State v. Baker
Decision Date | 05 October 1927 |
Citation | 138 A. 736 |
Court | Vermont Supreme Court |
Parties | STATE v. BAKER. |
Exceptions from Windsor County Court; Frank L. Thompson, Judge.
Cora Baker, alias Cora Bland, alias Cora Drewe, was convicted of grand larceny, and she brings exceptions. Judgment reversed, sentence set aside, and cause remanded, with instructions.
The information of one count charges the respondent with the larceny, on, to wit, the 3d day of September, 1926, at Bridgewater, in the county of Windsor, of "three gray navy woolen blankets, manufactured by the Bridgewater Woolen Company, one green and brown plaid blanket, being a Beacon blanket, one aluminum coffee percolator, a quantity of canned goods, a quantity of towels, a quantity of knives and spoons, and two candlesticks, all of the value of, to wit, $50, of the goods and chattels of Tony Sabatino, then and there being found," etc.
A general verdict of guilty of grand larceny was returned, and the respondent seasonably filed a motion in arrest of judgment. The motion was overruled, and judgment on the verdict was rendered, to each of which respondent excepted. Thereupon respondent was sentenced to be confined at hard labor in the State's Prison for women at Rutland for the term of not less than 1 year and 3 months, nor more than 2 years, and to pay costs. Mittimus was issued, and respondent is in execution.
The grounds of the motion are that the complaint is insufficient to support a judgment, in that it is uncertain, indefinite, did not enable her (respondent) to make intelligent preparation for defense, nor to plead her conviction in a subsequent prosecution for the same offense; that the complaint does not state the value of any item of property alleged to have been stolen, nor sufficiently describe any article, nor describe the percolator mentioned, nor state the kind, number, or other description of canned goods, towels, knives, and spoons alleged to have been stolen.
Argued before WATSON, C. J., and POWERS, SLACK, FISH, and MOULTON, JJ.
Robert R. Twitchell, State's Attorney, of Woodstock, for the State.
Hugh Moore, of White River Junction, for respondent.
The only questions presented for our consideration arise upon the motion in arrest.

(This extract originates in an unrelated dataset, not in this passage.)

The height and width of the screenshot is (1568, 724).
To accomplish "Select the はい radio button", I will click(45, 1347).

The allegations of the information being to the effect that the numerous distinct articles of property, described or attempted to be described as stolen, were all owned by the same person, were in the same place, were all taken at one and the same time, and were all of the value of $50, such taking was but a single offense of larceny. State v. Cameron, 40 Vt. 555; State v. Newton, 42 Vt. 537; State v. Emery, 68 Vt. 109, 34 A. 432. 54 Am. St. Rep. 878.
At common law simple larceny or theft was of two kinds, viz., grand larceny, when the value of the goods taken was above a certain sum, and petit larceny, when the value was not above that sum. The nature of the offense was the same in both, but the degree of punishment differed. 1 Hale P. C. 503. And in this state the same division of the crime is fixed on a similar basis by statute. Formerly when the goods taken exceeded in value the sum of $7 the offense was of the former class, and when the value did not exceed that sum the offense was of the latter class. State v. Bean, 74 Vt. 111, 52 A. 269. More recently the statute was so amended in this respect as to fix the grades of the crime and the punishment on the basis of the distinctive value of the property stolen being in excess of $25. G. L. 6862-6863.

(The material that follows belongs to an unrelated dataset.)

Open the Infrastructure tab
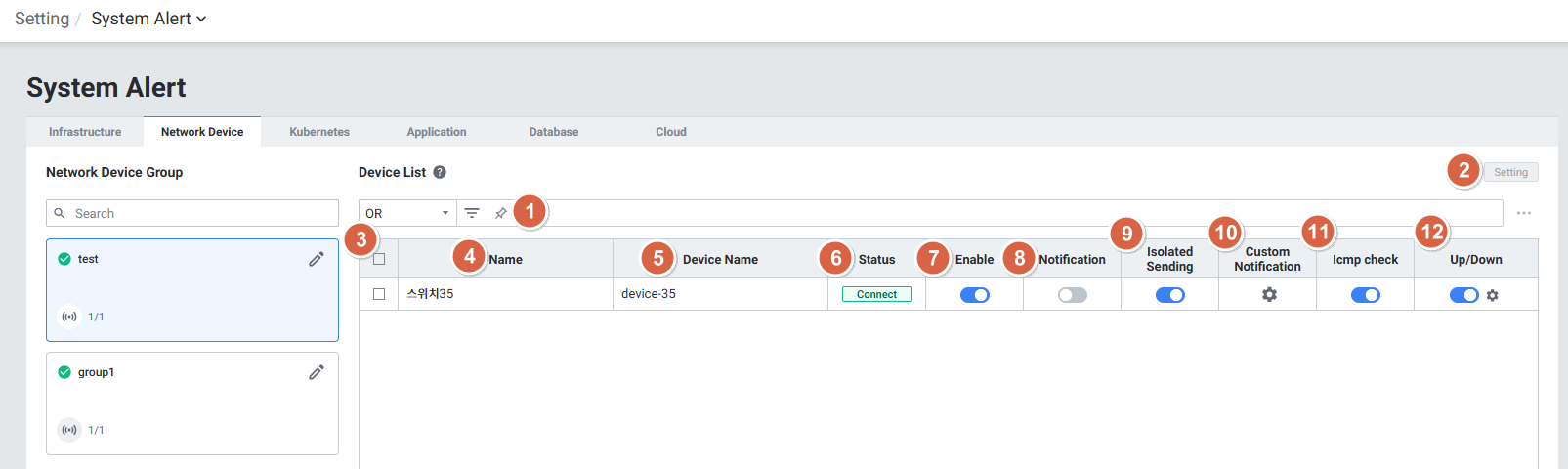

Hence it necessarily follows that, since under our law the grades of larceny and the degree of punishment are made to depend on the value of the property stolen, it is essential that the value be stated in the indictment or information charging the offense. And this may be done when the larceny charged is of numerous specific articles all of which are well laid, at the same time and place, by simply stating in the indictment or information the aggregate value of the whole. 2 Bish. Cr. Proc. § 714. However, Mr. Bishop says:
17 R. C. L. 59, 60; Hope v. Commonwealth, 9 Mete. (Mass.) 134; State v. Brew, 4 Wash. 95, 29 P. 762, 31 Am. St. Rep. 904; Thompson v. State, 43 Tex. 271.
The importance of what is said in the foregoing passage from Bishop more particularly appears in our discussion of the question presented, whether the information sufficiently describes the several articles of property alleged as stolen. The verdict was general, and as broad as the offense charged.
In State v. Villa, 92 Vt. 121, 102 A. 935, the same legal question was raised on exception to the overruling of a motion in arrest, for that the complaint was uncertain, insufficient and indefinite and did not legally inform the respondent of the causes and nature of the accusation against her.
The question was there considered and determined on the basis of the constitutional right of a respondent in that respect when a charge is brought against him. The court states the organic requirement as follows:
It was further there held that the essential elements of these three branches of the requirement must be found in the formal accusation to which the accused is called upon to plead, unaided by extrinsic facts; and that if the accusation is legally inadequate, it cannot be made sufficient even by a specification or bill of particulars.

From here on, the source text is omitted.